• Problem description: Could you write out all of these items again, replacing "Instruction" with "Command" wherever it appears and leaving everything else as it is?
----------------
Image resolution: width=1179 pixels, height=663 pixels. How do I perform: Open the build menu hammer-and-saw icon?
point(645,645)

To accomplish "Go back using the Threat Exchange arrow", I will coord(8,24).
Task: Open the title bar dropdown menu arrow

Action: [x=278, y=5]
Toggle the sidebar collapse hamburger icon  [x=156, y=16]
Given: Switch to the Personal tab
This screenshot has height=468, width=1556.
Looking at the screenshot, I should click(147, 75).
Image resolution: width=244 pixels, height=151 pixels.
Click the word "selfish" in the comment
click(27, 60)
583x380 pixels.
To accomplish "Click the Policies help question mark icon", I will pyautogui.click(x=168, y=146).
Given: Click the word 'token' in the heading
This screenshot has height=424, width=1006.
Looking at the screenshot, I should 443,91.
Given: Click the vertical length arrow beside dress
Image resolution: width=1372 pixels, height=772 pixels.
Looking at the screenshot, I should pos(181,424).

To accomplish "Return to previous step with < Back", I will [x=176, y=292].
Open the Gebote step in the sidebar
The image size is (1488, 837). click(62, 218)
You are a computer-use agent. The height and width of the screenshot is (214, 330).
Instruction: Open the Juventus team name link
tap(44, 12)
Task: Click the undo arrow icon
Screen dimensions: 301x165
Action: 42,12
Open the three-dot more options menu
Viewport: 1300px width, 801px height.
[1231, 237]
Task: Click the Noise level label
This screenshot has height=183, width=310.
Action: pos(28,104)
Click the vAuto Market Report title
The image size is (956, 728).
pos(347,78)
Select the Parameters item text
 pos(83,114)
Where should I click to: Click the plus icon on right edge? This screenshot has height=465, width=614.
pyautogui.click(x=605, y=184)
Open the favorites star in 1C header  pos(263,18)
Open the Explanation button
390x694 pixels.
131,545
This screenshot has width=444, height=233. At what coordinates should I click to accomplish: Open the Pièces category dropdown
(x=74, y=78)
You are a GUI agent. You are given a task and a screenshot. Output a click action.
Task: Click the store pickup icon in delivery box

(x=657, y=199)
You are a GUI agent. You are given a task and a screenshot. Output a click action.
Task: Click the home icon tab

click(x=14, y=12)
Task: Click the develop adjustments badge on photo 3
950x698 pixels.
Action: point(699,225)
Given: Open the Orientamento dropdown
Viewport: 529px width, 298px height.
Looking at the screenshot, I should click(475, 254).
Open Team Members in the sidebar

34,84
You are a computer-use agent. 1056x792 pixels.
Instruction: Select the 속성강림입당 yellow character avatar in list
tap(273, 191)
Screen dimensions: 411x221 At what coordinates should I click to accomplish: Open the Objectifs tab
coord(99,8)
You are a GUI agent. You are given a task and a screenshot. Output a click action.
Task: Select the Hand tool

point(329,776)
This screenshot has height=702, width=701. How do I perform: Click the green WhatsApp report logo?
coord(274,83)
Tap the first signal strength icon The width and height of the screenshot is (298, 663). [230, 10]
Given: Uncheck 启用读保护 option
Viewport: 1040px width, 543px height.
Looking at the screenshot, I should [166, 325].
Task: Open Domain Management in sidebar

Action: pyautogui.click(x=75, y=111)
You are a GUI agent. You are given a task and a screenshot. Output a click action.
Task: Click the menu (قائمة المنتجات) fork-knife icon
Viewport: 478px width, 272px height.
----------------
• The answer:
Image resolution: width=1179 pixels, height=663 pixels. How do I perform: Open the build menu hammer-and-saw icon?
point(645,645)

To accomplish "Go back using the Threat Exchange arrow", I will coord(8,24).
Task: Open the title bar dropdown menu arrow

Action: [x=278, y=5]
Toggle the sidebar collapse hamburger icon  [x=156, y=16]
Given: Switch to the Personal tab
This screenshot has height=468, width=1556.
Looking at the screenshot, I should click(147, 75).
Image resolution: width=244 pixels, height=151 pixels.
Click the word "selfish" in the comment
click(27, 60)
583x380 pixels.
To accomplish "Click the Policies help question mark icon", I will pyautogui.click(x=168, y=146).
Given: Click the word 'token' in the heading
This screenshot has height=424, width=1006.
Looking at the screenshot, I should 443,91.
Given: Click the vertical length arrow beside dress
Image resolution: width=1372 pixels, height=772 pixels.
Looking at the screenshot, I should pos(181,424).

To accomplish "Return to previous step with < Back", I will [x=176, y=292].
Open the Gebote step in the sidebar
The image size is (1488, 837). click(62, 218)
You are a computer-use agent. The height and width of the screenshot is (214, 330).
Command: Open the Juventus team name link
tap(44, 12)
Task: Click the undo arrow icon
Screen dimensions: 301x165
Action: 42,12
Open the three-dot more options menu
Viewport: 1300px width, 801px height.
[1231, 237]
Task: Click the Noise level label
This screenshot has height=183, width=310.
Action: pos(28,104)
Click the vAuto Market Report title
The image size is (956, 728).
pos(347,78)
Select the Parameters item text
 pos(83,114)
Where should I click to: Click the plus icon on right edge? This screenshot has height=465, width=614.
pyautogui.click(x=605, y=184)
Open the favorites star in 1C header  pos(263,18)
Open the Explanation button
390x694 pixels.
131,545
This screenshot has width=444, height=233. At what coordinates should I click to accomplish: Open the Pièces category dropdown
(x=74, y=78)
You are a GUI agent. You are given a task and a screenshot. Output a click action.
Task: Click the store pickup icon in delivery box

(x=657, y=199)
You are a GUI agent. You are given a task and a screenshot. Output a click action.
Task: Click the home icon tab

click(x=14, y=12)
Task: Click the develop adjustments badge on photo 3
950x698 pixels.
Action: point(699,225)
Given: Open the Orientamento dropdown
Viewport: 529px width, 298px height.
Looking at the screenshot, I should click(475, 254).
Open Team Members in the sidebar

34,84
You are a computer-use agent. 1056x792 pixels.
Command: Select the 속성강림입당 yellow character avatar in list
tap(273, 191)
Screen dimensions: 411x221 At what coordinates should I click to accomplish: Open the Objectifs tab
coord(99,8)
You are a GUI agent. You are given a task and a screenshot. Output a click action.
Task: Select the Hand tool

point(329,776)
This screenshot has height=702, width=701. How do I perform: Click the green WhatsApp report logo?
coord(274,83)
Tap the first signal strength icon The width and height of the screenshot is (298, 663). [230, 10]
Given: Uncheck 启用读保护 option
Viewport: 1040px width, 543px height.
Looking at the screenshot, I should [166, 325].
Task: Open Domain Management in sidebar

Action: pyautogui.click(x=75, y=111)
You are a GUI agent. You are given a task and a screenshot. Output a click action.
Task: Click the menu (قائمة المنتجات) fork-knife icon
Viewport: 478px width, 272px height.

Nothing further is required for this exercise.